In the entries that follow, identify the line containing "Image resolution: width=1172" and return it together with all later lines, exactly as they appear.

*** DATA ***

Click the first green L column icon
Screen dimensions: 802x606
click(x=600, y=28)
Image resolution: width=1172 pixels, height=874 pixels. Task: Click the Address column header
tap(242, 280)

*** End of DATA ***

**REPLY**
Image resolution: width=1172 pixels, height=874 pixels. Task: Click the Address column header
tap(242, 280)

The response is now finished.